REQUEST: Reproduce the excerpt on function-level caching in full, keeping every word, symbol, and line of code unchanged.

DOCUMENT EXTRACT:
## Start
This means that running Cache 1, 2, and 3 times on the same function will get progressively faster.
This can be extremely useful for web apps built with, say shiny.
Function-level caching
Any function can be cached by wrapping Cache around the function call, or by using base pipe |> or using: Cache(FUN = functionName, ...)
This will be a slight change to a function call, such as:
terra::project(raster, crs = terra::crs(newRaster))
to
Cache(terra::project(raster, crs = terra::crs(newRaster)))
or
Cache(terra::project, raster, crs = terra::crs(newRaster))
or with the pipe
terra::project(raster, crs = terra::crs(newRaster)) |> Cache()
This is particularly useful for expensive operations.
library(reproducible)
library(data.table)
tmpDir <- file.path(tempdir(), "reproducible_examples", "Cache")
dir.create(tmpDir, recursive = TRUE)
ras <- terra::rast(terra::ext(0, 300, 0, 300), vals = 1:9e4, res = 1)
terra::crs(ras) <- "+proj=lcc +lat_1=48 +lat_2=33 +lon_0=-100 +datum=WGS84"
newCRS <- "+init=epsg:4326" # A longlat crs
# No Cache
system.time(suppressWarnings(map1 <- terra::project(ras, newCRS))) # Warnings due to new PROJ
# Try with memoise for this example -- for many simple cases, memoising will not be faster
opts <- options("reproducible.useMemoise" = TRUE)
## End
SUPPLIED INFORMATION:
## Start
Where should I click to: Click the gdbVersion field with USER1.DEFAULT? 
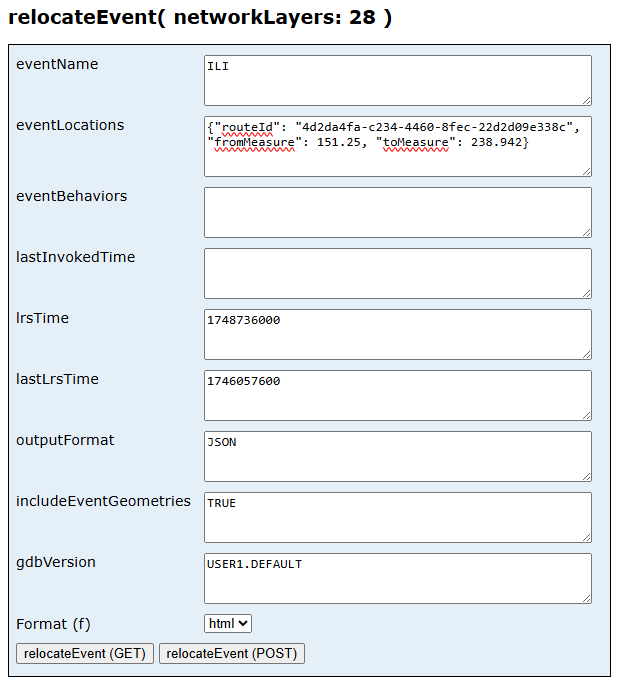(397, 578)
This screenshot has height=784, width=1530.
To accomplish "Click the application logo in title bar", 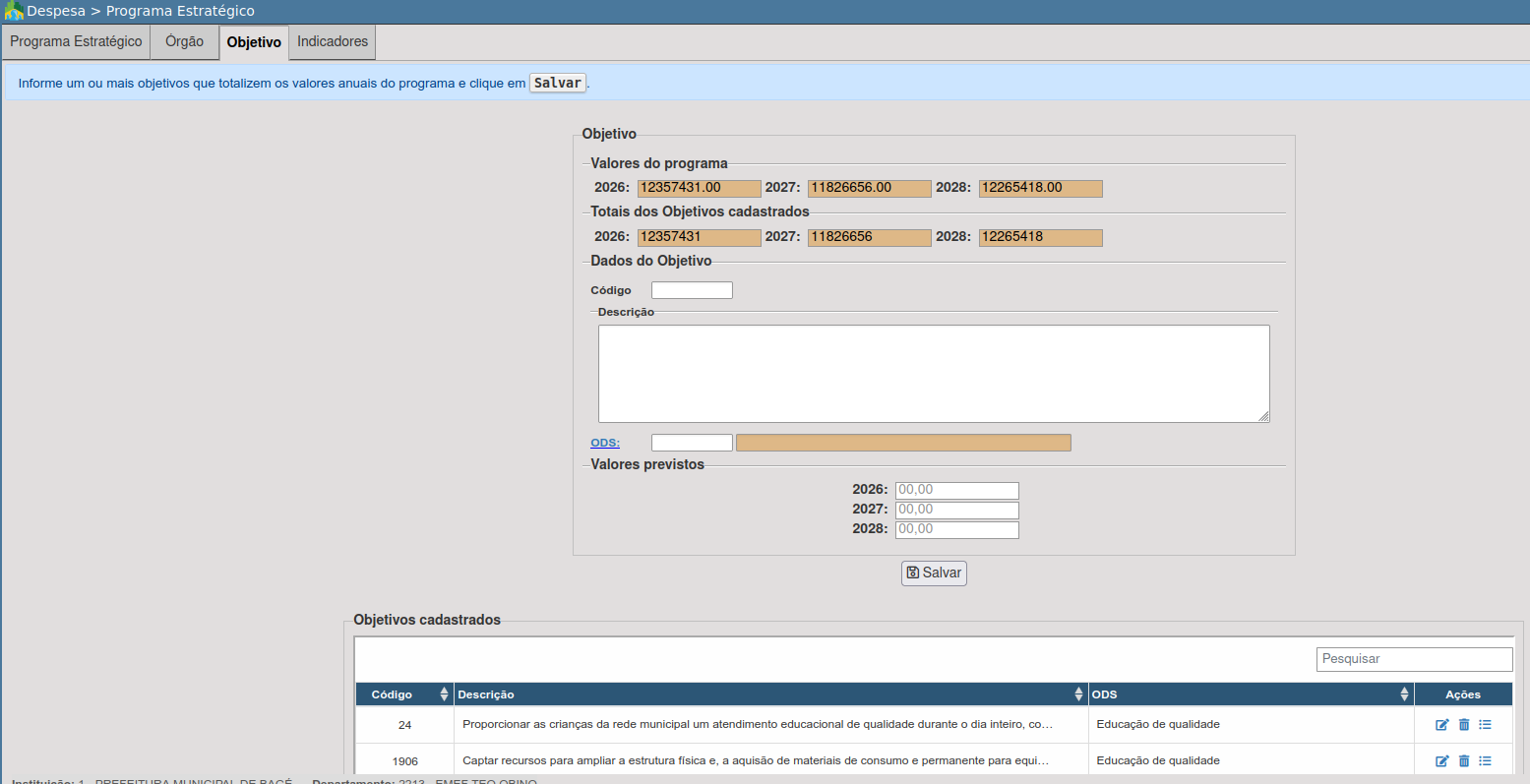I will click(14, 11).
## End
ANSWER TO THIS PROBLEM:
This means that running Cache 1, 2, and 3 times on the same function will get progressively faster.
This can be extremely useful for web apps built with, say shiny.
Function-level caching
Any function can be cached by wrapping Cache around the function call, or by using base pipe |> or using: Cache(FUN = functionName, ...)
This will be a slight change to a function call, such as:
terra::project(raster, crs = terra::crs(newRaster))
to
Cache(terra::project(raster, crs = terra::crs(newRaster)))
or
Cache(terra::project, raster, crs = terra::crs(newRaster))
or with the pipe
terra::project(raster, crs = terra::crs(newRaster)) |> Cache()
This is particularly useful for expensive operations.
library(reproducible)
library(data.table)
tmpDir <- file.path(tempdir(), "reproducible_examples", "Cache")
dir.create(tmpDir, recursive = TRUE)
ras <- terra::rast(terra::ext(0, 300, 0, 300), vals = 1:9e4, res = 1)
terra::crs(ras) <- "+proj=lcc +lat_1=48 +lat_2=33 +lon_0=-100 +datum=WGS84"
newCRS <- "+init=epsg:4326" # A longlat crs
# No Cache
system.time(suppressWarnings(map1 <- terra::project(ras, newCRS))) # Warnings due to new PROJ
# Try with memoise for this example -- for many simple cases, memoising will not be faster
opts <- options("reproducible.useMemoise" = TRUE)